Dubbed Brain2Music, the system utilizes functional magnetic resonance imaging (fMRI) data, which tracks the blood flow to different brain regions, and brain-computer interfaces (BCIs) to capture neural activity patterns as listeners hear different songs. According to Timo Denk, a co-author of the study and a software engineer at Google in Switzerland, the AI successfully predicted the agreement between the mood of the reconstructed music and the original music about 60% of the time.

“The method is pretty robust across the five subjects we evaluated. If you take a new person and train a model for them, it’s likely that it will also work well,” said Denk.

How does Brain2Music work?

Google says it first trains the AI using a subset of brain imaging data and accompanying song clips with the objective of establishing connections between various musical elements—such as instruments, genre, rhythm, and mood—and the participants’ brain signals. Then, as participants listen to music, the AI system meticulously analyzes neural patterns and cross-references them with music metadata.

Data section:
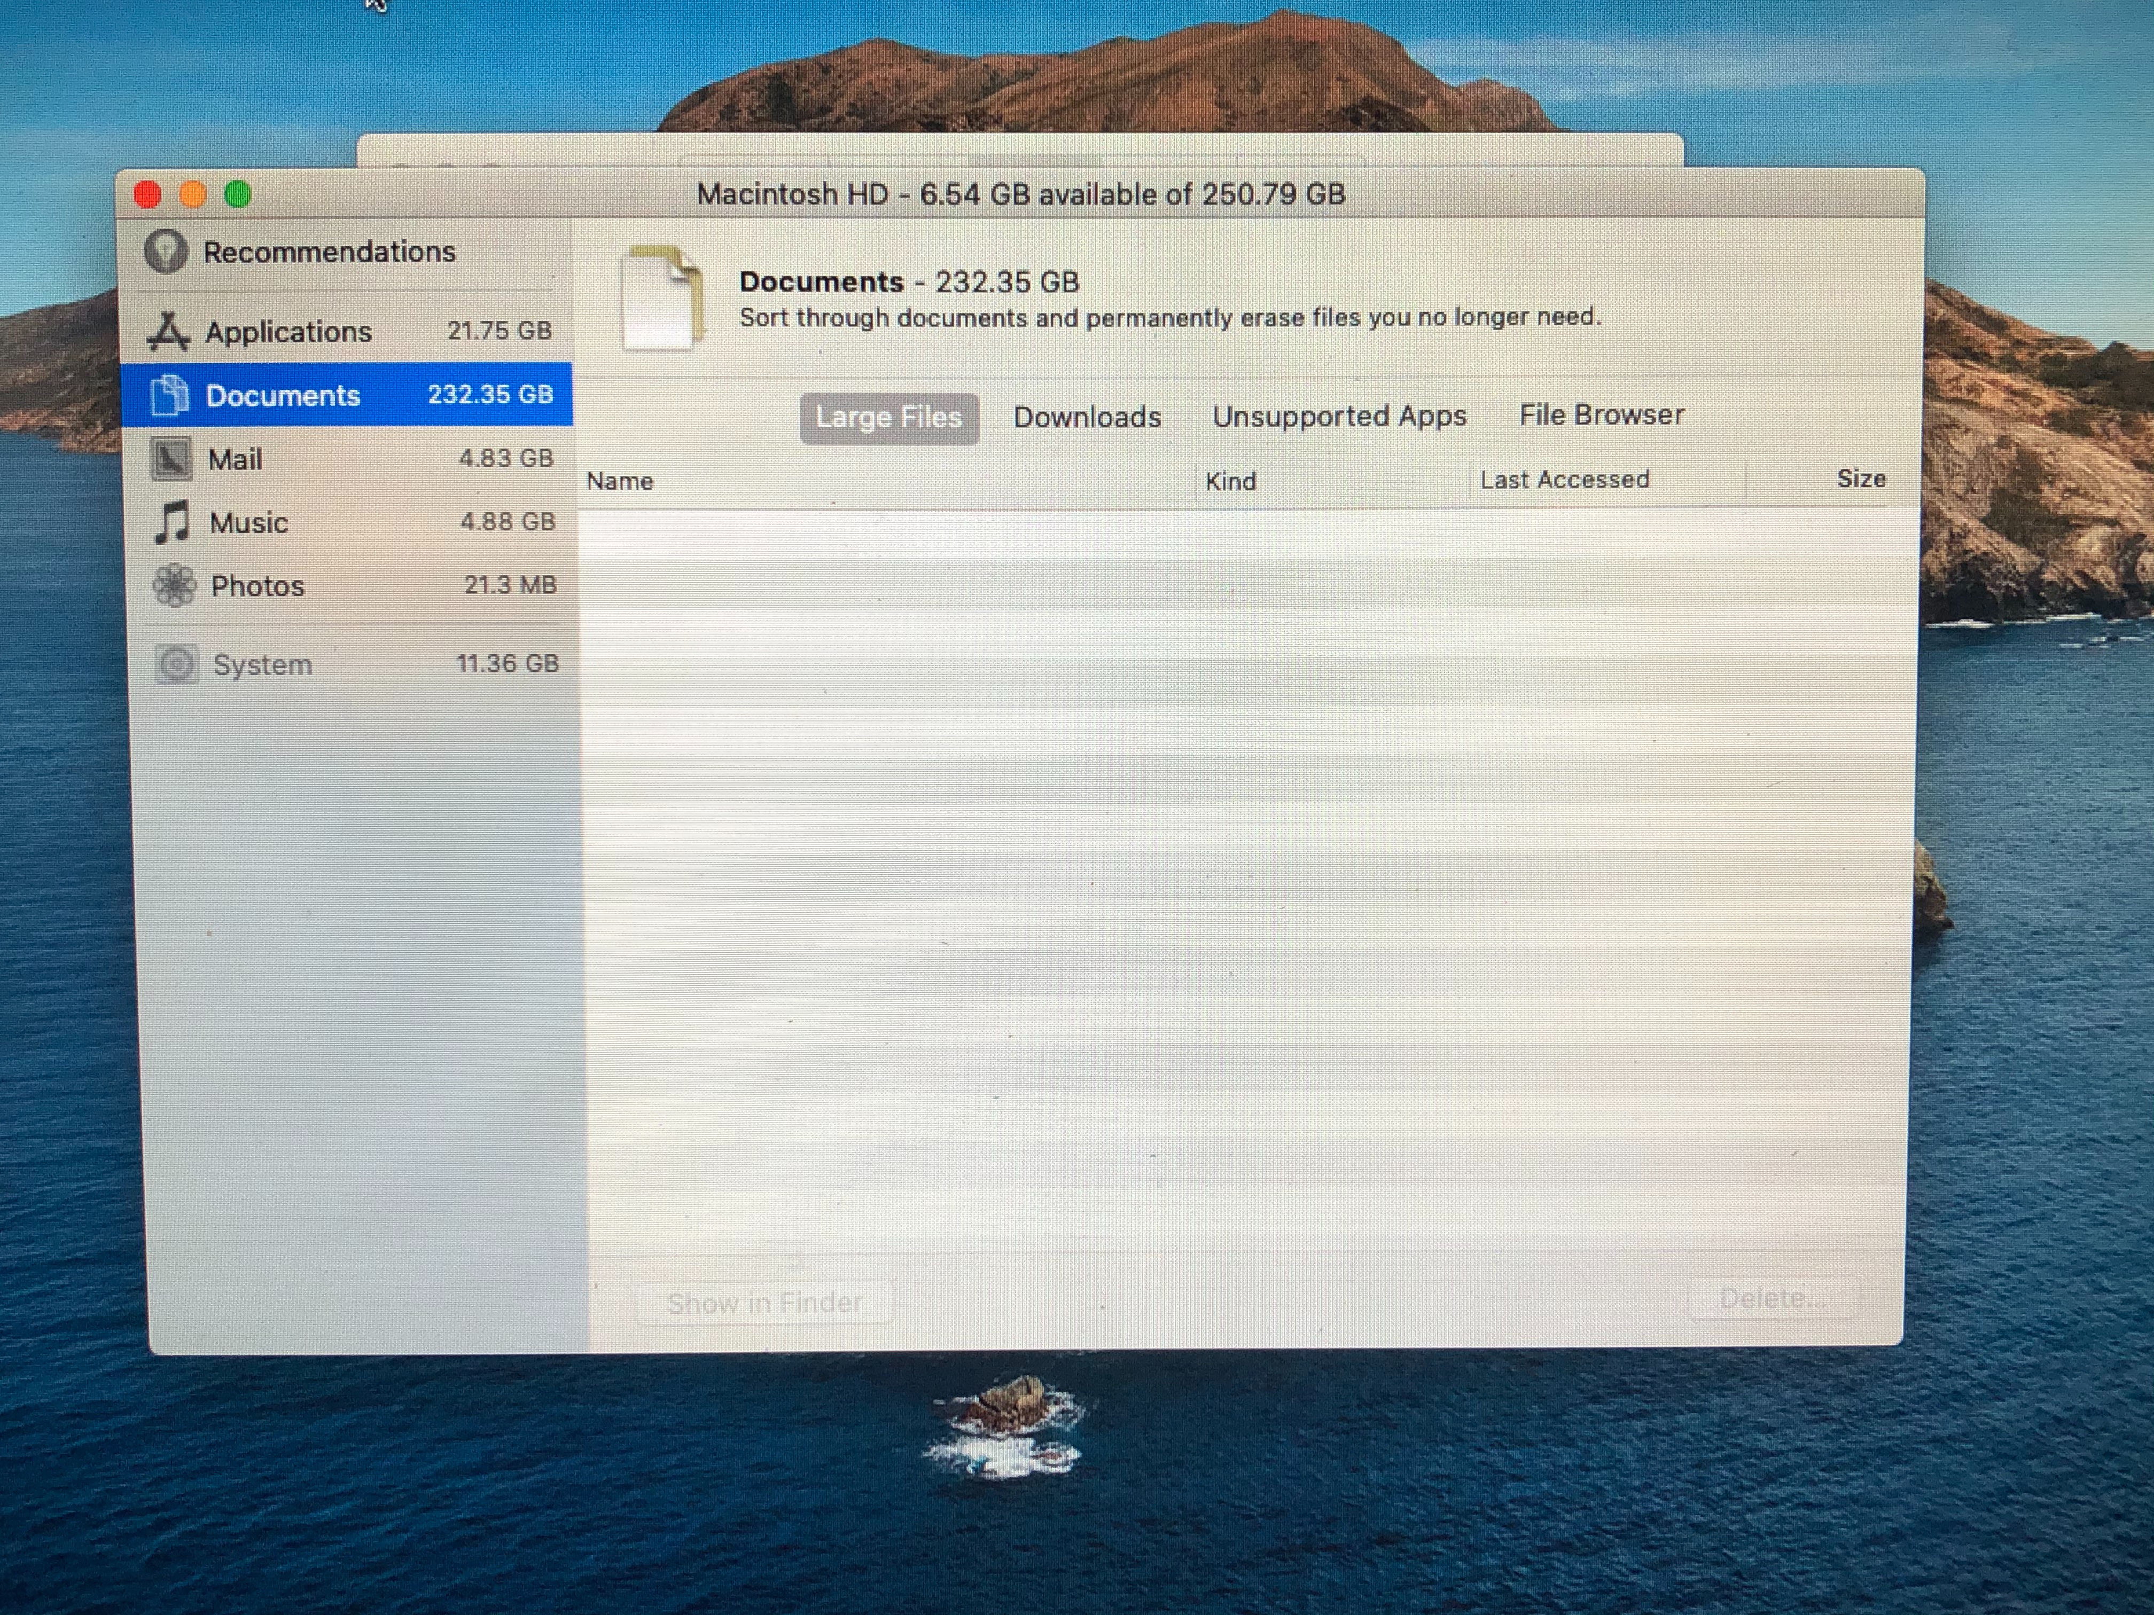
Task: Open the Downloads tab
Action: tap(1087, 417)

Exercise task: Continue the text on the Brain2Music system from where it stops, beginning after its last sentence.

Expected answer:
Over time, the machine learning models become adept at recognizing distinct patterns associated with specific musical elements, such as rhythm, melody, and harmony, and subsequently associate them with corresponding songs in the database.

 

Ethical complications

While this breakthrough represents a significant development for Google in the AI field and could have immense potential for various neurotechnology applications, the mind-reading capabilities of the AI have once again prompted questions about privacy, consent, and data usage. Therefore, if Google plans to commercialize this technology in the future, it would need to implement stringent data protection measures to ensure user information remains confidential.